Réagissons à tous ces commentaires : la question du traditionalisme ne laisse pas indifférent, dirait-on...
"Il y a plusieurs demeures dans la maison du Père". Peut-on en rester là ? Un de mes confrères me disait la semaine dernière combien il s'inquiétait de la multiplication des chapelles dans l'Eglise. J'y vois une évolution implicite de notre ecclésiologie : grande diversité de cultes et d'approches théologiques, unité de façade (le critère n'est pas la liturgie, ni l'Eglise locale, mais le lien avec Rome, ce qui ne gêne pas grand-monde car Rome est loin). Il serait dommage d'en rester aux constatations, ou aux déplorations. Essayons donc de comprendre ce qui se passe, là.

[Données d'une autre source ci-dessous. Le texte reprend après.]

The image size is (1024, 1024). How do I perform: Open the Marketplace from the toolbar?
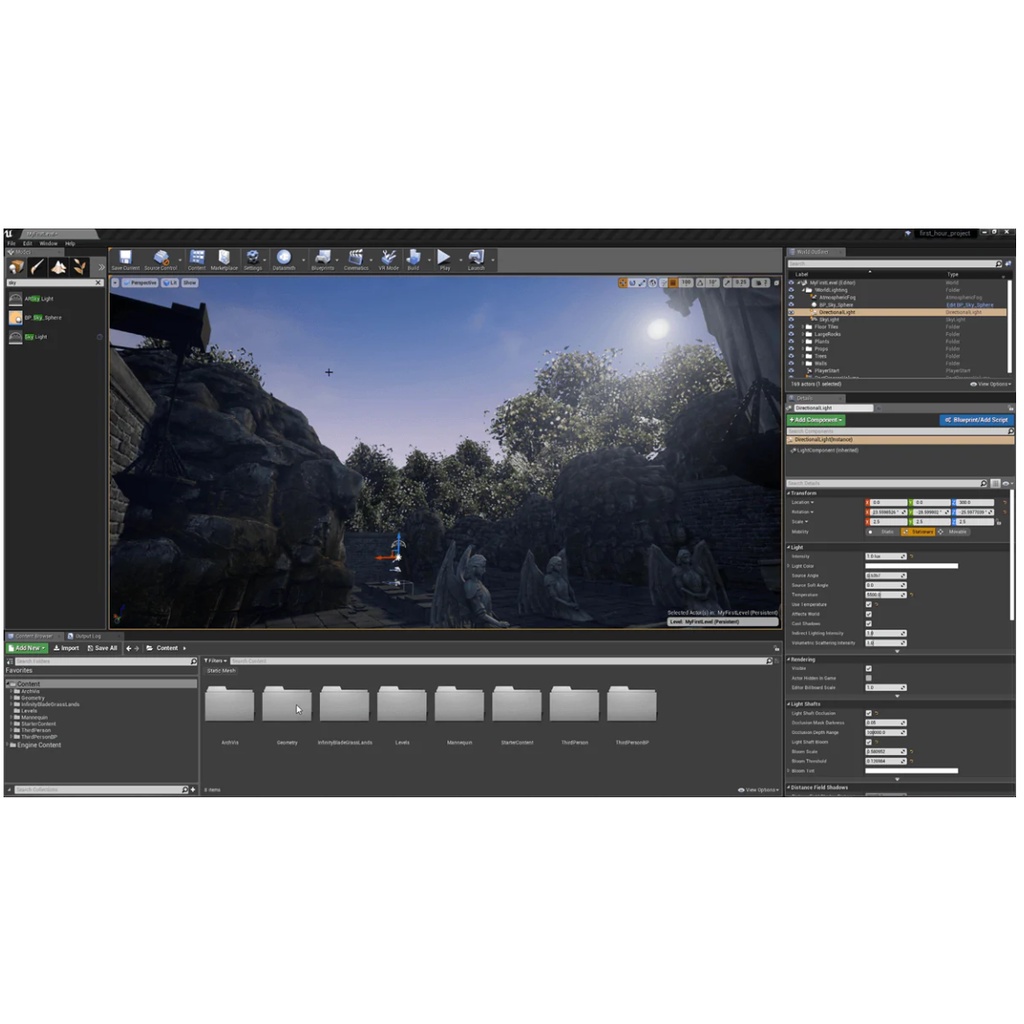224,259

L'apparente montée du traditionalisme, que je préfère analyser comme un retour à des formes anciennes de dévotion (d'insiste sur le mot "formes", car précisément le fond n'est pas le même), n'est que l'un des symptômes, parmi tant d'autres, du bouleversement des manières de croire. C'est ce que nous disent tous ceux qui, dans une même famille, vivent la diversité des engagements religieux des uns et des autres. Voila qui interroge l'Eglise, en contestant ses modes de fonctionnement traditionnels : je le redis, autrefois ce qui primait c'était l'obéissance à son curé, que l'on ne songeait jamais à opposer au pape ou à l'évêque...

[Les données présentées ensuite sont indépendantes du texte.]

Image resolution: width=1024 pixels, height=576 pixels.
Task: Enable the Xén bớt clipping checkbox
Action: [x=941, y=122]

A la racine de ces changements, il y a l'idéal de liberté qui nous habite. De même que chacun est responsable de sa propre vie qu'il construit en toute liberté, de même, dans le monde de la foi, chacun se construit sa petite histoire. Les uns sont charismatiques, les autres sont tradis, d'autres choisissent une Eglise de militants... Cette évolution est absolument impossible à contrarier, car elle repose sur un consensus fondamental que personne ne remettra en cause avant longtemps. Comme toutes les réalités que nous vivons, la vie de foi est aujourd'hui un projet à construire, avant d'être un donné que l'on reçoit de Dieu à travers l'enseignement de l'Eglise.

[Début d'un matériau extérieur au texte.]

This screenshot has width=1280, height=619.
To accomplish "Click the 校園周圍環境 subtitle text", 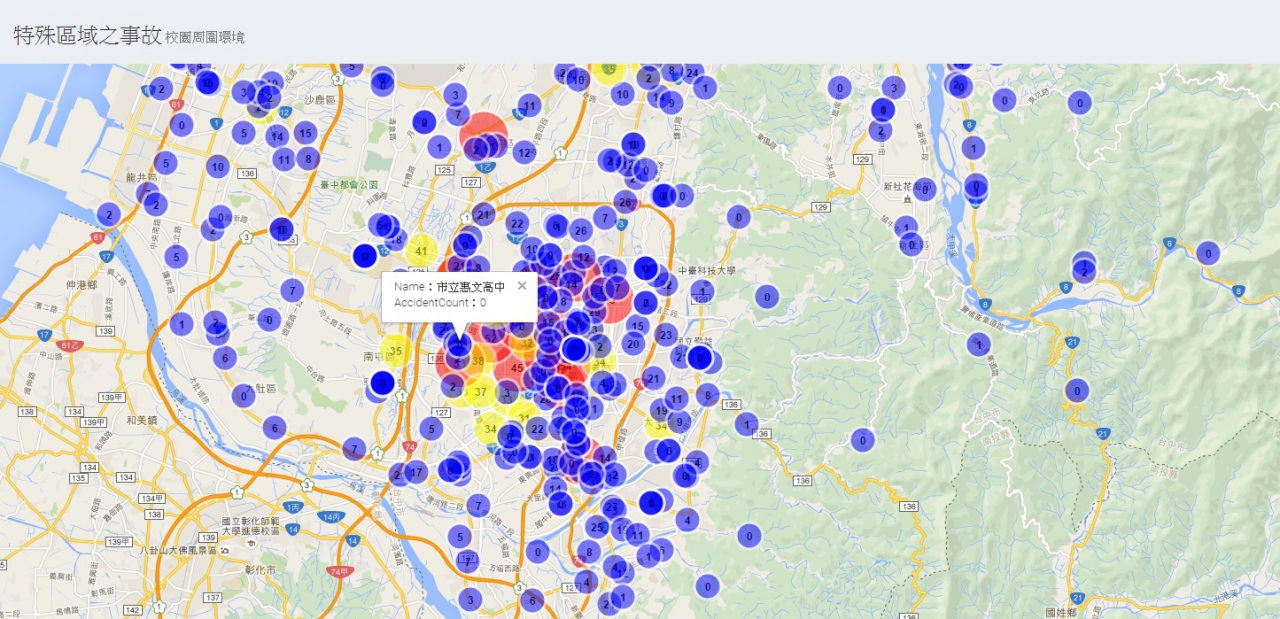I will coord(205,37).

Nous ne pouvons donc pas nous opposer à ce qu'il y ait des chapelles dans l'unique Eglise du Christ. Comment vivre ensemble ? Telle est la question que nous devons nous poser. La simple tolérance, qui est perceptible dans la plupart des réactions au précédent billet sur ce thème, ne me paraît pas suffisante : elle signifie en fin de compte l'éclatement de l'Eglise catholique en une espèce de Commonwealth insignifiant. La voie de la seule autorité (entendue au sens d'autoritaire aussi bien que d'appel pur et simple à la tradition) est perdue d'avance : car l'essence de la modernité réside précisément dans le refus de l'autorité, de la tradition, de la hiérarchie.